More than a Black Box
From simple to complex, from predicting water supply withdrawal impacts to predicting a development’s impact on existing water resources, we use groundwater modeling to help you have confidence that your project will meet environmental permitting requirements and/or to provide insights necessary to implement the modifications that work best for your project.
At GeoInsight, we have been focused on the New England market since our founding. Our decades of experience in the region allows us to understand the complex geology of the area. Our modeling experts routinely rely on groundwater modeling technology, but we also know how to interpret the results of the modeling to help you answer the questions you have so that you develop confidence in the design and permitting of your project.
Modeling can determine the area of land that contributes groundwater to a production well. With this tool, we can help identify areas associated with an existing or new water supply important to protect from contamination through zoning bylaws and other conservation approaches.

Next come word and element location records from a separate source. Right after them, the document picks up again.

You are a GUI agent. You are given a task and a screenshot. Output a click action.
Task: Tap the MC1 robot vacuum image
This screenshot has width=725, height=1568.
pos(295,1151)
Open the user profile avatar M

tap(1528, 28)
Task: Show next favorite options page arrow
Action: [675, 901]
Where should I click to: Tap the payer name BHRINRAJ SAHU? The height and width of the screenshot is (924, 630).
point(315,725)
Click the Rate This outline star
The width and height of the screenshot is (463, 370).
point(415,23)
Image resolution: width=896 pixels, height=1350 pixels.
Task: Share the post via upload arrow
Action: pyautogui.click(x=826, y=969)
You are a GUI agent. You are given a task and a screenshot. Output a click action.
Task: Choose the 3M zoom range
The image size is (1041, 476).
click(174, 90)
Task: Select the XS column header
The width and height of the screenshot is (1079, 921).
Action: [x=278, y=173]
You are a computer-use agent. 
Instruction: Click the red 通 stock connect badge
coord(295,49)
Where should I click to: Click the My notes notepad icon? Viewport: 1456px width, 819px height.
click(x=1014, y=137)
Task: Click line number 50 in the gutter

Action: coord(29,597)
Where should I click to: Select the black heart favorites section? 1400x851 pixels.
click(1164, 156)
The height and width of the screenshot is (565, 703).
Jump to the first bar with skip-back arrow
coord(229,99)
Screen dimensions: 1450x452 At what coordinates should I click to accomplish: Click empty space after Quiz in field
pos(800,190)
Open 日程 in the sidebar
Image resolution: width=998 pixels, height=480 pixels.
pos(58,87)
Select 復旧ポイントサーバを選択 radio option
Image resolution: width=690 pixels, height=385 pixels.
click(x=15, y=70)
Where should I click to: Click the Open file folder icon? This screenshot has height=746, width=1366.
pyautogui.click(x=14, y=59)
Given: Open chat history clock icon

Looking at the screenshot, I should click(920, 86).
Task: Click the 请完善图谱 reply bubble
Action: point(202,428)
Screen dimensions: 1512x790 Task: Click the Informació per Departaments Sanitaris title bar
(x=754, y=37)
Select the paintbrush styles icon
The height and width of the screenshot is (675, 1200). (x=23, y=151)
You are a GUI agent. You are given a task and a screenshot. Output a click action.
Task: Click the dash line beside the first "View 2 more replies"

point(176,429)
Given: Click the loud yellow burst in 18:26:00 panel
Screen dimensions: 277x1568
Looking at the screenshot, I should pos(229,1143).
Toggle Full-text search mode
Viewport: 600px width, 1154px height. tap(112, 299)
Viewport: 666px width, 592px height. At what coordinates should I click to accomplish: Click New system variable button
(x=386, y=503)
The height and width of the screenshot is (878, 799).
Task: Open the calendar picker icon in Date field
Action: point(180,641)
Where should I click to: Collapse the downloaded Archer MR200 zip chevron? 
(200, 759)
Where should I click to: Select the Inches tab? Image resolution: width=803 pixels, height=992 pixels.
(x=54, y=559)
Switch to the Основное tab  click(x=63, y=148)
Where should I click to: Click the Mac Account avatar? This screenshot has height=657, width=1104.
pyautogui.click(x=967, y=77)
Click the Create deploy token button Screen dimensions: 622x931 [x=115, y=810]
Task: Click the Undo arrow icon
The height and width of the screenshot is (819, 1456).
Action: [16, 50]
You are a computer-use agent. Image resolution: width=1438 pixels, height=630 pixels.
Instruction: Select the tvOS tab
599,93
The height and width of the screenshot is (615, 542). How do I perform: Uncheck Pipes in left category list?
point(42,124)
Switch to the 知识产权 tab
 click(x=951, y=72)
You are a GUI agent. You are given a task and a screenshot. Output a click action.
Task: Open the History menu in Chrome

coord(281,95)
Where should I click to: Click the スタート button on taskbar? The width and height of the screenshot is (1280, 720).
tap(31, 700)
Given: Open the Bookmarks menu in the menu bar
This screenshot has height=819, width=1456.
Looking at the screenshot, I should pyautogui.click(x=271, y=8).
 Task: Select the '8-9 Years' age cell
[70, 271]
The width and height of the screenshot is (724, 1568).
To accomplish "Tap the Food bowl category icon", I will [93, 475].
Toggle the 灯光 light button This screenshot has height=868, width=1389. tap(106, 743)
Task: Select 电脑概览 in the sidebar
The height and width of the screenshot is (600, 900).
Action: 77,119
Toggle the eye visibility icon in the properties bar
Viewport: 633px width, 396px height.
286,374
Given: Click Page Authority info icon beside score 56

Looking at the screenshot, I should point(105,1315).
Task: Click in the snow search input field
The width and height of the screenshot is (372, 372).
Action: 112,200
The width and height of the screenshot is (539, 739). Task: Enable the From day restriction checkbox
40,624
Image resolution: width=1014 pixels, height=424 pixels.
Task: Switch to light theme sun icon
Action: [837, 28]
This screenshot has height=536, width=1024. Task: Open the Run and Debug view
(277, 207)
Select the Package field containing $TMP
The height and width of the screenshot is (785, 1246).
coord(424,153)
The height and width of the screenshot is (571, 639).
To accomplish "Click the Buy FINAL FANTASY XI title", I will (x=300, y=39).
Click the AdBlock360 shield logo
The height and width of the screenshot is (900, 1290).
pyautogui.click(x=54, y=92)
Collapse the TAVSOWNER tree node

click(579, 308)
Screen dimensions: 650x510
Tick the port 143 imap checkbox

Beyond its application for water supply development, we use modeling to assist with the design of dewatering systems and quantify the volume of groundwater that must be removed to successfully complete your project or to determine the limits of on-site wastewater discharge. Our permitting and compliance team can also help secure the permits necessary for handing on-site discharge of dewatering effluent or wastewater.
Groundwater/Surface Water Interaction
Modeling software can help understand groundwater and surface water interactions and evaluate the potential for your development to impact nearby private wells and water bodies. With this information in hand, we can identify strategies to limit potential negative impacts ahead of time.
Contaminant Fate and Transport
Groundwater modeling can be used to help forecast how contaminant plumes will migrate. We can use fate and transport modeling to evaluate remediation strategies and/or to support you in litigation to identify potential upgradient contributory sources or better understand impacts to downgradient receptors.